Baca juga: Toleransi, Mengapa Sulit Terwujud?
Menurutnya, banyak contoh seperti yang dilakukan Rasulullah dan kasih sayangnya kepada umat beragama lain seperti Nasrani dan Yahudi yang belum dieksplorasi oleh tokoh-tokoh agama sebagai bahan yang bisa disampaikan dalam ceramah-ceramah keagamaan. Sehingga, tidak salah jika persepsi yang sering muncul adalah bahwa untuk mencintai dan mendekatkan diri kepada Tuhan dilakukan dengan membenci mereka yang berbeda keyakinan.
“Banyak contoh-contoh yang seharusnya mampu dieksplorasi dalam ceramah keagamaan untuk menanamkan toleransi dan kerukunan. Masih banyak yang menganggap mengkafirkan orang lain adalah langkah yang tepat untuk mendekatkan diri dengan Tuhan,” lanjutnya.

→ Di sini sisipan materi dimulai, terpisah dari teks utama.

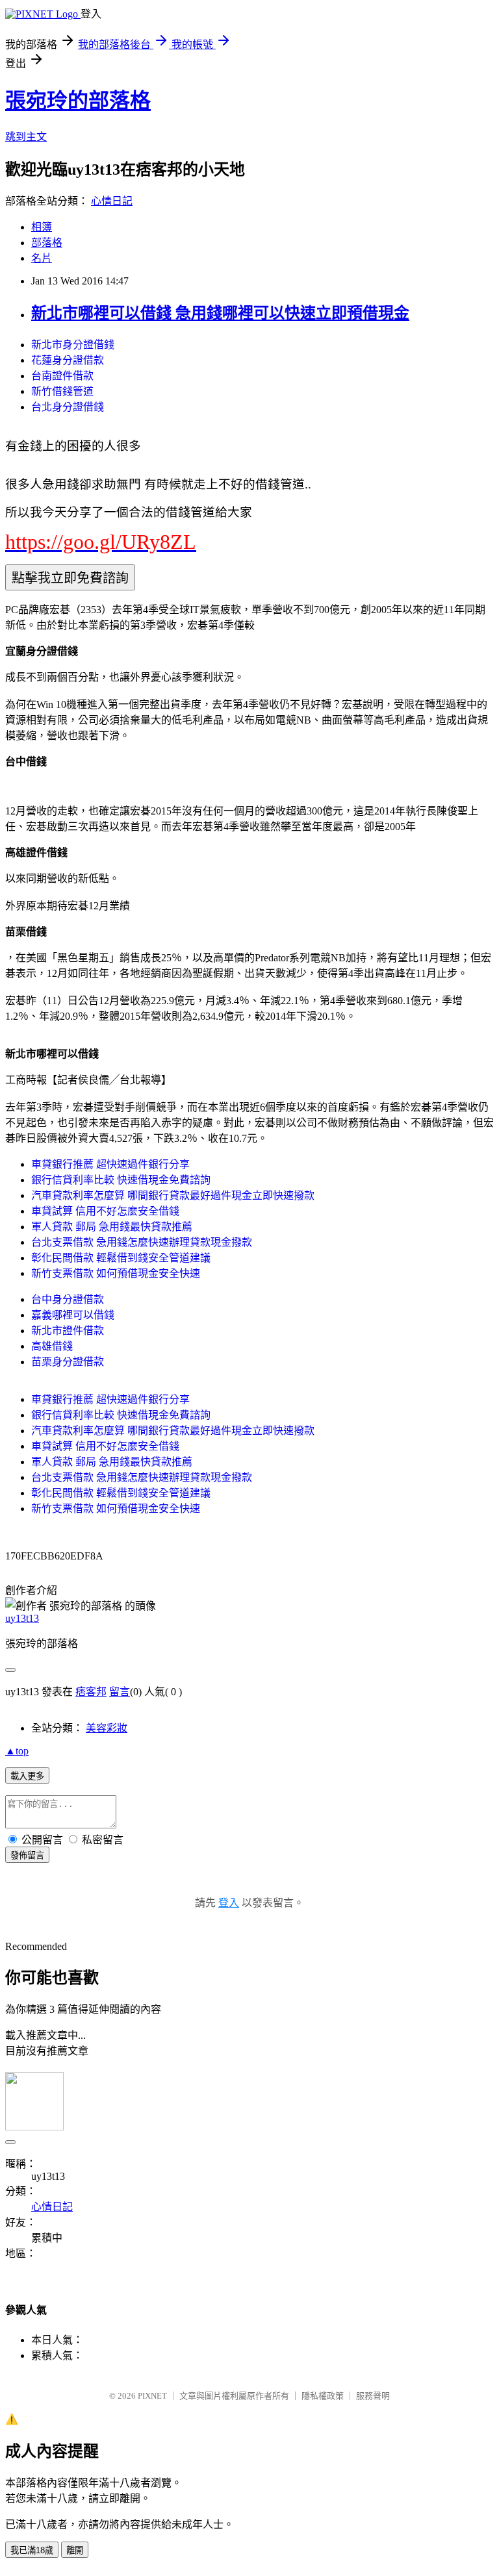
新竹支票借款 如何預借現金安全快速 (115, 1273)
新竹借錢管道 (62, 391)
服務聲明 (373, 2396)
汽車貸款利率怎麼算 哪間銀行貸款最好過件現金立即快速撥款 (172, 1195)
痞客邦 (91, 1691)
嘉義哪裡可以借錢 (72, 1314)
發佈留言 (27, 1855)
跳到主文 (26, 136)
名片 (41, 258)
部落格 (46, 242)
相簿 (41, 227)
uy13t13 (22, 1618)
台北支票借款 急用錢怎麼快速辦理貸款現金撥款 (141, 1242)
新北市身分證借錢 (72, 344)
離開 (74, 2550)
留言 (119, 1691)
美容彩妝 (106, 1728)
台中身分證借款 (67, 1299)
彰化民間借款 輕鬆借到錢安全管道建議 (121, 1257)
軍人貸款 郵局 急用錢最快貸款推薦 (111, 1226)
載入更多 (27, 1776)
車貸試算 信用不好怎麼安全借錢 (105, 1211)
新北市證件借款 (67, 1330)
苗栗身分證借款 (67, 1361)
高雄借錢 (52, 1346)
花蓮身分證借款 (67, 360)
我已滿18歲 (31, 2550)
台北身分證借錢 (67, 406)
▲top (17, 1750)
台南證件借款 (62, 375)
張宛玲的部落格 (78, 100)
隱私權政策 (322, 2396)
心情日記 (112, 201)
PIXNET (152, 2396)
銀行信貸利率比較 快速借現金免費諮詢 (121, 1179)
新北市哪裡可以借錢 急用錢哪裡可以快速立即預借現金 (220, 313)
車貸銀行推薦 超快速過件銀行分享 (110, 1164)
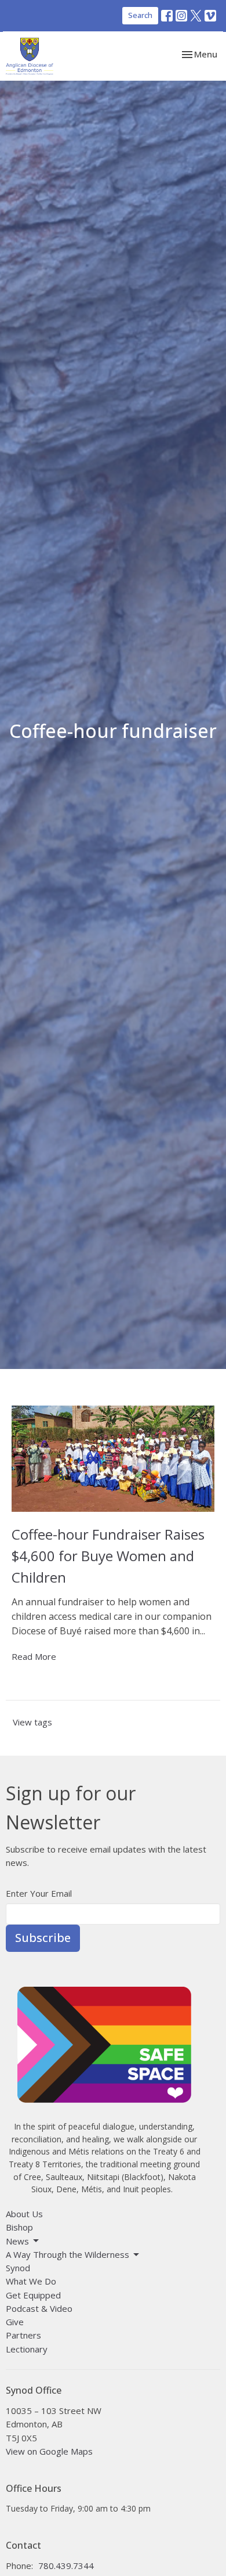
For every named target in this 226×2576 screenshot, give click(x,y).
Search (140, 15)
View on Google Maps (49, 2451)
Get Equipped (33, 2295)
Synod (18, 2268)
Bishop (19, 2227)
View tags (32, 1722)
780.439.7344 (66, 2565)
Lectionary (27, 2349)
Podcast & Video (39, 2308)
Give (15, 2322)
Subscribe (43, 1937)
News (17, 2241)
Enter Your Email (39, 1893)
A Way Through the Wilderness (67, 2254)
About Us (24, 2214)
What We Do (31, 2281)
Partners (23, 2335)
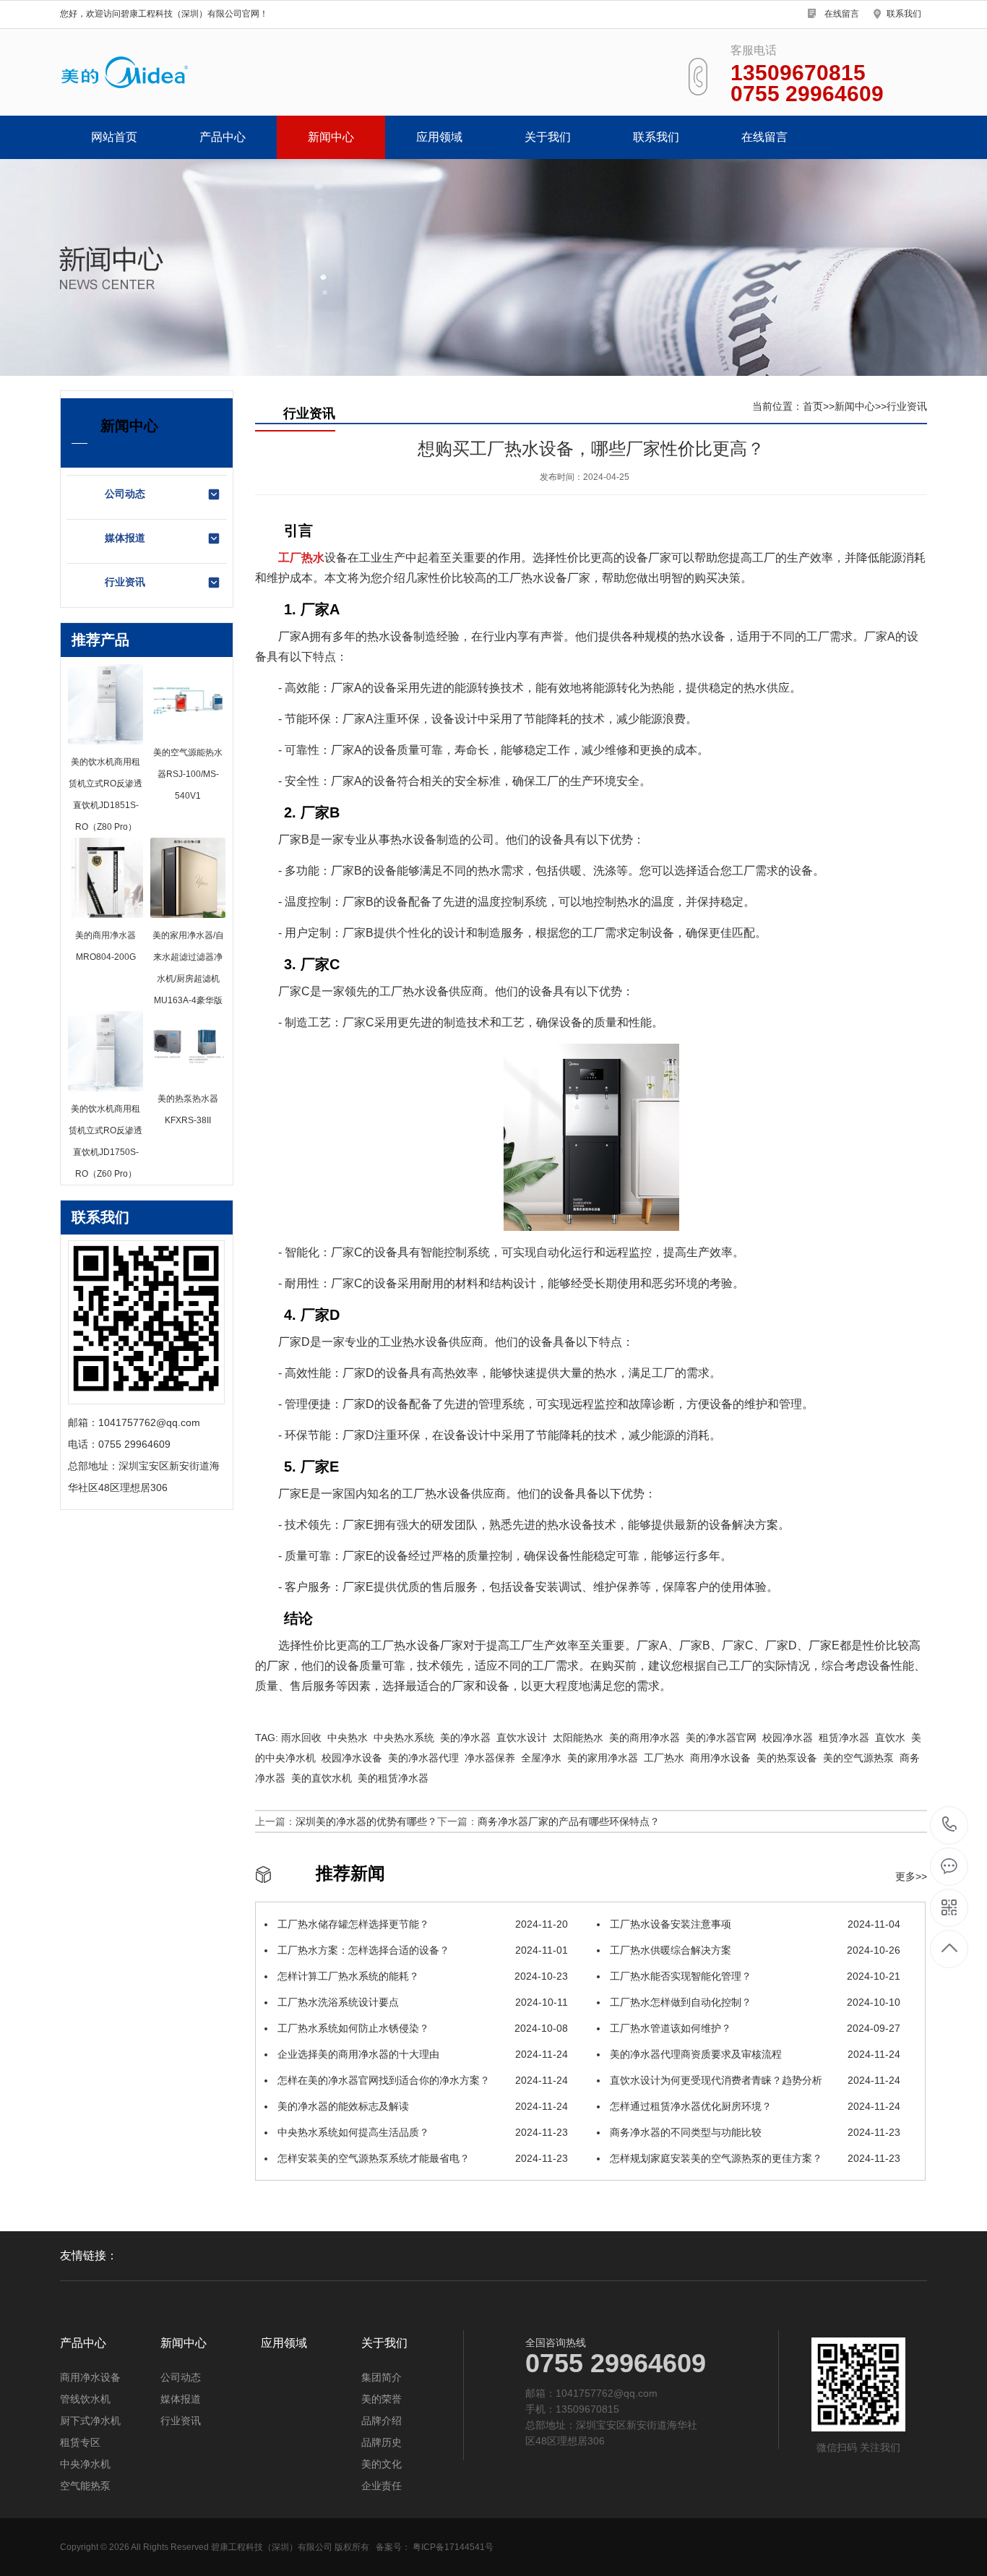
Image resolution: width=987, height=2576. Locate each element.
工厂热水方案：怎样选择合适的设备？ (421, 1950)
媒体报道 (125, 538)
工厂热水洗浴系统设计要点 (421, 2002)
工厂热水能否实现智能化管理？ (753, 1976)
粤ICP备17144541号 (453, 2547)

Sehingga, Syafiq pun menyimpulkan bahwa masih ada tokoh-tokoh agama yang belum mampu memainkan perannya secara maksimal untuk membawa agama sebagai rahmat bagi alam semesta.

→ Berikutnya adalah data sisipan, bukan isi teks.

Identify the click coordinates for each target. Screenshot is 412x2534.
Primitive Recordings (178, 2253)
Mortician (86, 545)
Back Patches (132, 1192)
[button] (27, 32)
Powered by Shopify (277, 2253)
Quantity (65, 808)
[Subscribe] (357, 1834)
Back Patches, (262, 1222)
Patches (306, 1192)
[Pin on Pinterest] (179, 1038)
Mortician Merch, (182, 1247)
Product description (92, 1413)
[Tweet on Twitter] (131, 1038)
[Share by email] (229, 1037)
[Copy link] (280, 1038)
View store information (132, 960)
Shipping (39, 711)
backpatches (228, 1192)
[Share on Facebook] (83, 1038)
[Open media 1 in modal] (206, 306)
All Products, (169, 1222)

Baca juga: Din Syamsuddin Inginkan Kemajemukan sebagai Kekuatan
Selain hal tersebut, permasalahan lain seperti problem kompetisi, masih membayangi wajah toleransi beragama di Indonesia. Di beberapa daerah, faktor-faktor non-agama seperti ekonomi, sosial dan politik masih menumpangi identitas keagamaan sebagian kelompok dan memunculkan konflik. Menurutnya, masalah kooperasi dan kompetisi tidak hanya terjadi antar umat beragama melainkan diseluruh lini kehidupan masyarakat. Yang terpenting daripadanya adalah bagaimana menyikapinya dengan toleransi serta penghargaan terhadap kelompok-kelompok lain.
“Kooperasi dan kompetisi akan selalu ada, bukan hanya di antara umat beragama. Tanpa Kooperasi, toleransi tidak akan terwujud namun tanpa kompetisi kita tidak akan termotivasi untuk maju. Yang peting adalah saling menghargai kelompok lain,” lanjutnya.

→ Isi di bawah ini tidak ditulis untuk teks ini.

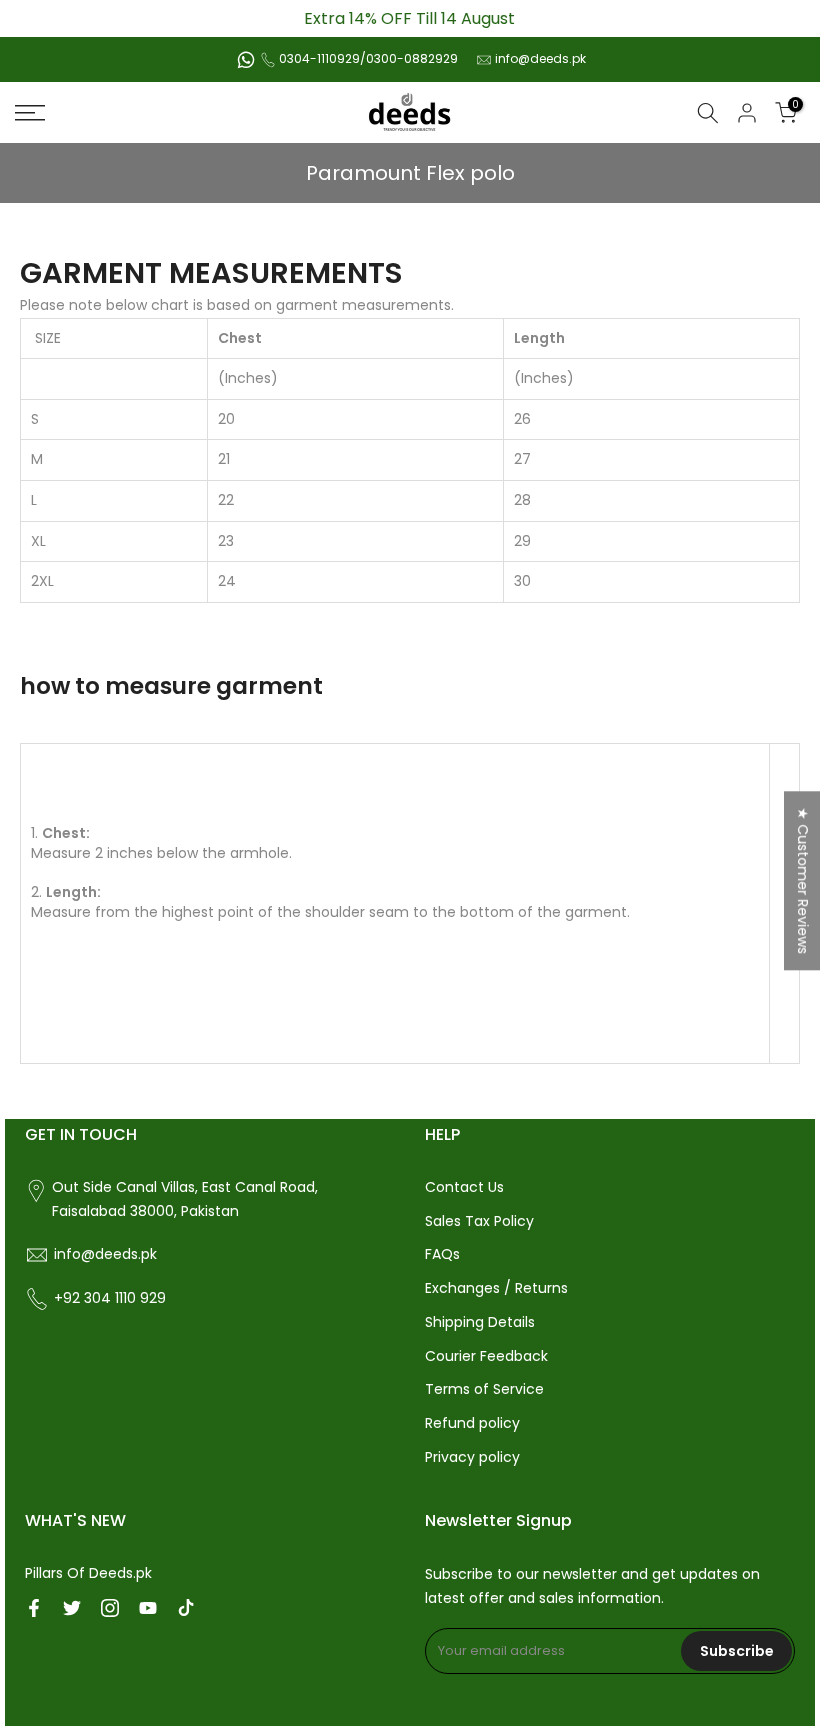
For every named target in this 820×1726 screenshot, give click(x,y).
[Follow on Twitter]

Baca juga: Perkuat Kebersamaan, Muhammadiyah Gelar Silaturahim Lintas Agama
Syafiq menegaskan bahwa untuk mewujudkan kerukunan antar umat beragama yang harus dilakukan adalah dengan memperkokoh demokrasi, bukan hanya dalam tatanan kenegaraan namun juga kultural demi menjaga keberagaman. Disamping itu, kemanusiaan dan kesamaan pandangan seluruh agama terhadap ‘keadilan’ membuat keduanya menjadi pondasi dalam mewujudkan kerukunan. Muhammadiyah, Syafiq mencontohkan dengan peran Muhammadoyah Disaster Management Center yang bergerak di bidang kemanusiaan dan juga sejumlah lembaga pendidikan Muhammadiyah yang tersebar di sejumlah wilayah minoritas Muslim di Indonesia. Contohnya adalah Papua dan NTT.
“Dalam hal kemanusiaan, Muhammadiyah melalui MDMC dan sejumlah lembaga pendidikan Muhammadiyah di wilayah-wilayah minoritas Muslim semisal, telah memberikan contoh bahwa kemanusiaan bergerak melampaui ras, agama dan suku. Dalam tatanan praktik toleransi, Muhammadiyah tidak hanya memberikan wacana namun sudah sampai kepada aksi,” tandasnya (Th).